Short exercise 1
Retype the part of the listing below that opens with the line containing "Select SQL databases in the left sidebar" and runs through the end of the listing, leaving out the pictures.

Excerpt to read
>>>
For the Week of July 21, 2003
I have a soft spot in my heart for Slater's Mill.
Slater's Mill is the official tourist attraction of my mother's home town. It's in Pawtucket, Rhode Island, about a mile south down Broad Street from the house she grew up in, which is in Central Falls. Today the site sits very near a freeway intersection. It has been lovingly restored, and the tour is well worthwhile.
The tour tells the story of Samuel Slater . He was born in England, and apprenticed in a textile mill. Seeing his home market as saturated he emigrated to the U.S. in 1789. He did this secretly. As a brief Web biography of him notes, "it was illegal at the time to export anything to the U.S. relating to machinery, including engineers. Also, the U.S. was offering rewards for textile information."
Slater's Mill, in other words, is a lovely example of what we now call industrial espionage. Samuel Slater stole the secrets of England textile manufacture, set himself in business in America, and America made him a hero.
Today America is England. America owns the vital technology of telecommunications, of computer chip manufacture, of the PC and its underlying software. America owns it, and America says it will not let it go. Laws like the DMCA , and treaties like the WIPO , are America's equivalent to Britain's 18th century laws against the export of engineers. They are the same laws, created for the same reason.
It is vital that we understand this when looking at cases like Cisco's suit against China's Huawei. Cisco is right on the law, it could get some enforcement, but in the market its case will fail. Pakistani and Indian buyers will not pass-up the savings. The Chinese market is lost.
Unless, that is, Cisco keeps innovating. Cisco must come up with new gear that delivers ever-more performance for the price. Engineers, not lawyers, are the future.
How can America keep itself from 18th century England's fate? The only way to do it is to invest heavily in basic research, in applied research, in engineering, in product development.
<<<
Extracted records
>>>
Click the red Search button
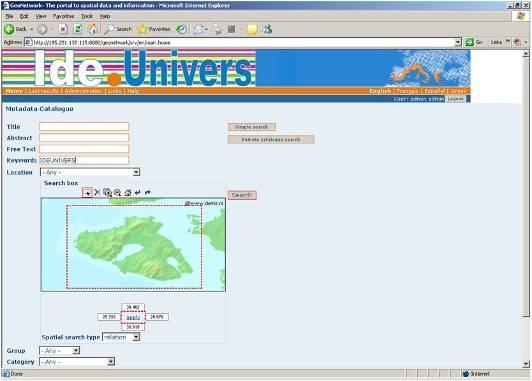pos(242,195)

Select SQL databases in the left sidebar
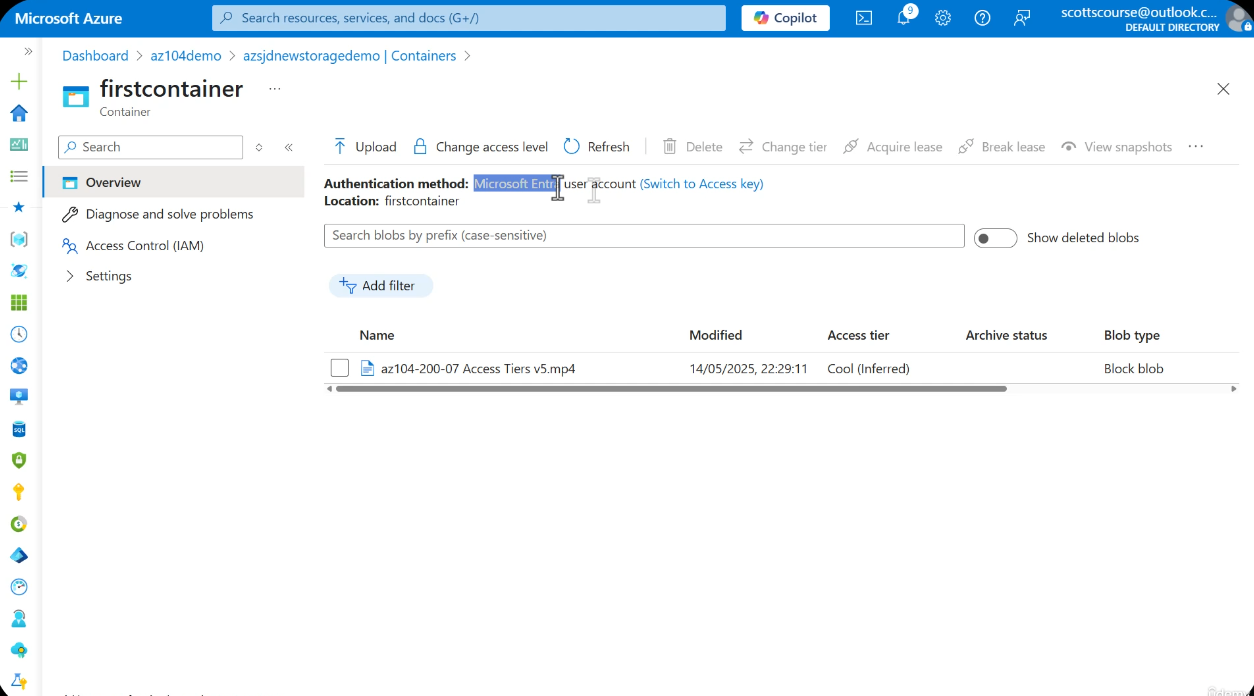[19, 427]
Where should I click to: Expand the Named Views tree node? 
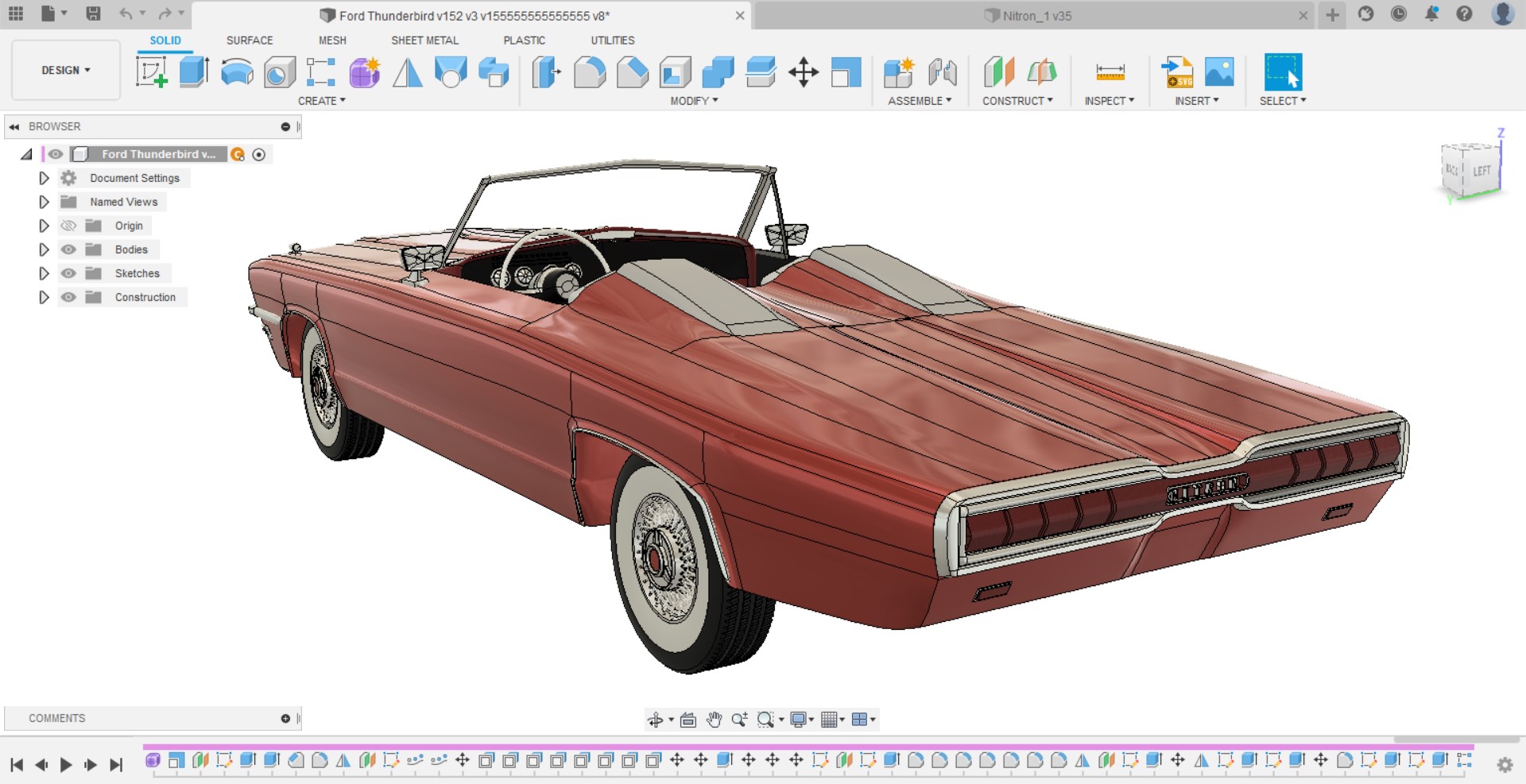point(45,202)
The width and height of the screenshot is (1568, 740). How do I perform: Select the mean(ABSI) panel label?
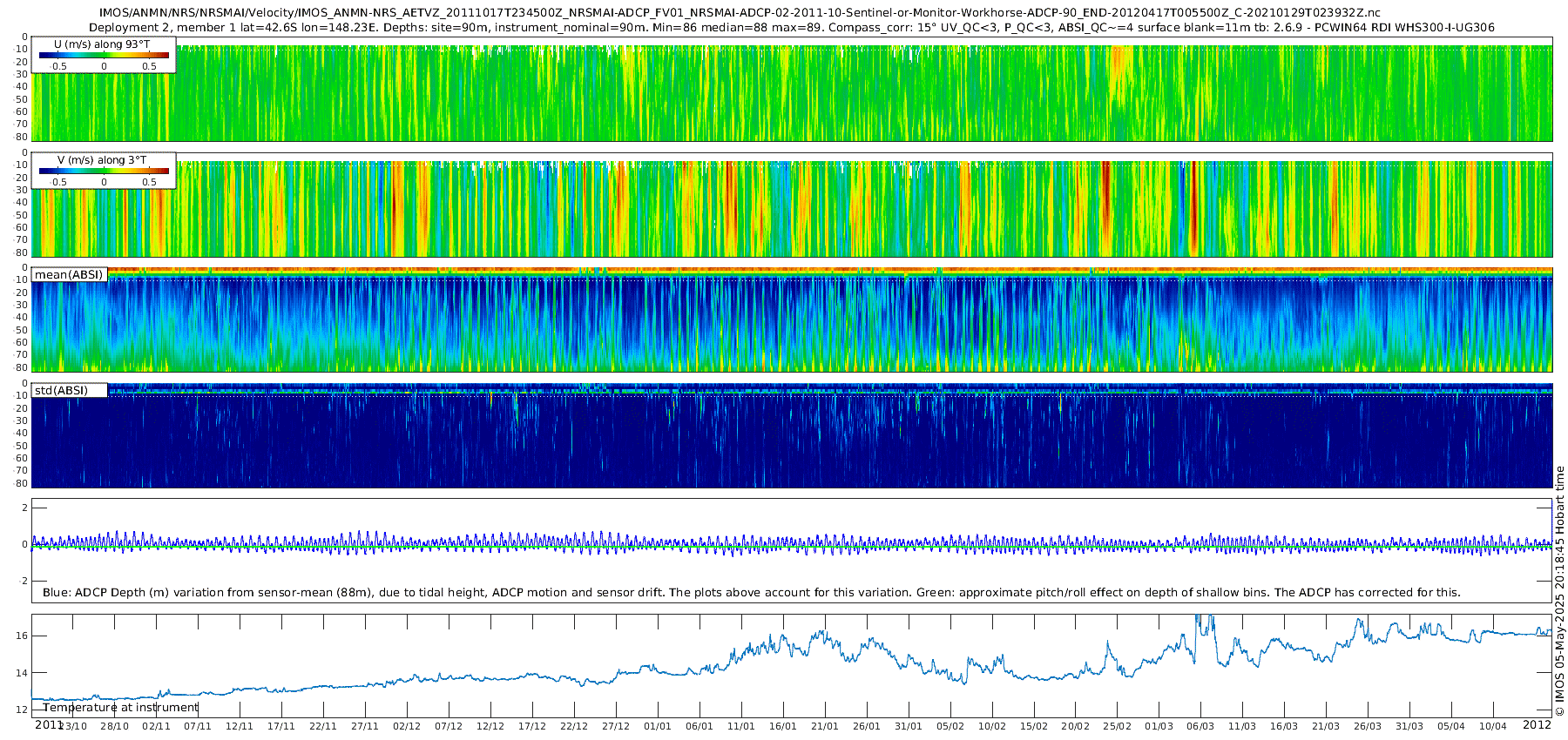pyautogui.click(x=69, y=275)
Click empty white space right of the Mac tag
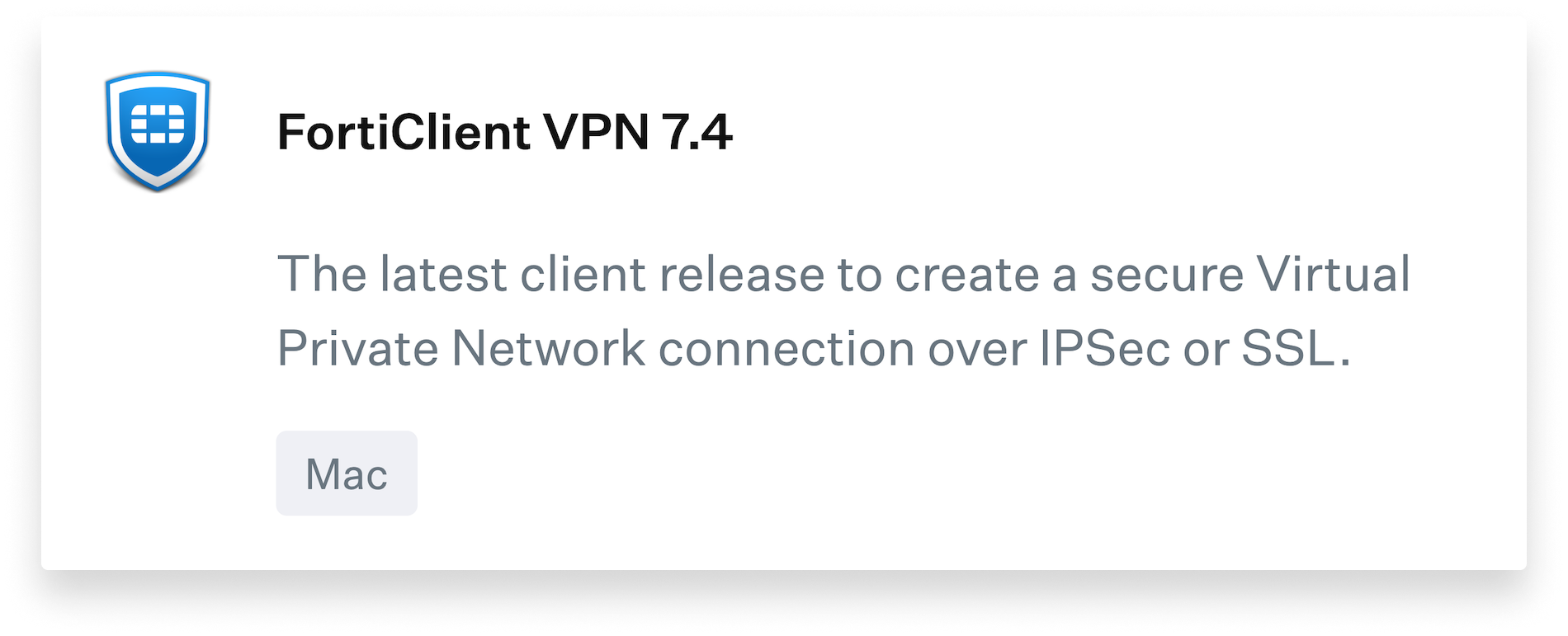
<<<
Short exercise 2
Continue the column on Slater's Mill and America's hold on technology from where it stops.

Output 1
Select SQL databases in the left sidebar
[19, 427]
Where should I click to: Expand the Named Views tree node? 
point(45,202)
The width and height of the screenshot is (1568, 740). How do I perform: Select the mean(ABSI) panel label?
pyautogui.click(x=69, y=275)
Click empty white space right of the Mac tag

Output 2
It's not like we lack the money. Microsoft, for instance, was recently talking up the idea of a special $10 billion dividend to whittle-down its $46 billion cash horde. I think they would be better off investing that money, but if they did pay it out Bill Gates' share would be $1.3 billion - that's $1.3 billion from a single dividend and he keeps his stock. It also happens to be 40% of the total endowment of my old school which is itself the Anna Nicole Smith of college endowments.
With one check, in other words, Bill Gates could instantly create a research institute to rival anything in the world. Buy some Seattle acreage, put together a master plan, hire a graduate faculty of note, and get the best basic researchers to work. That, and only that, is the way to beat China. When you're in a losing game, you change the game. The way to stay fat and happy is with a big endowment, not a fancy lawyer.
What happened to Slater's Mill, you ask? A very good question. The mill did very well through the War of 1812, but when the war ended England was able to flood the U.S. market with better, cheaper goods. Only a new tariff - a direct tax on imports - saved the American textile industry from ruin. This set a pattern that lasted nearly a century. America depended on high taxes on imports to keep its own industry afloat, until our factories were superior to those overseas and it came to be in our best interest to become a manufacturing exporter. (This is what forced the U.S. to adopt an income tax - retaliatory tariffs were hurting our economy.)
America thinks international treaties will extend the reach of its lawyers and prevent other countries from copying our advances. This may be the biggest, and most destructive, self-delusion of our time.
Lawyers cannot stop progress. They can only force it to go elsewhere. And there will always be an elsewhere. Until the present rule of the lawyer is replaced again by the rule of the engineer, America is going backward. Samuel Slater today may be Chinese, but he will in the end rule the day.
SSP (Shameless Self-Promotion)
Big news. I have started work as a business analyst with Progressive Strategies , a New York research firm that has the ear of the world's top technology companies. If we can get some of 'em to actually follow some Clues, it would be a very good thing indeed.
We have a winner. "The Blankenhorn Effect" has won the Computer/Internet category in the 2003 Independent Publisher (IPPY) awards . The book was also reviewed (favorably) by Ray Troxel of The Web Server Times last week.
"Dana, it is GOOD," raves Pete duPont, lawyer, futurist and once a candidate for President. "This is some really powerful 'stuff.' I think you've got a winner," says Drew Kaplan of DAK Catalog fame. One result is I have begun working on a follow-up book, describing the future direction of technology, to be called "The World Of Always On." Buy "The Blankenhorn Effect" at Amazon.Com , or at least say nice things. You can use the ASIN number, 1553953673, and recommend it to readers of other, similar books. You can also save on shipping when you buy the book at Amazon, over the cost of buying it elsewhere.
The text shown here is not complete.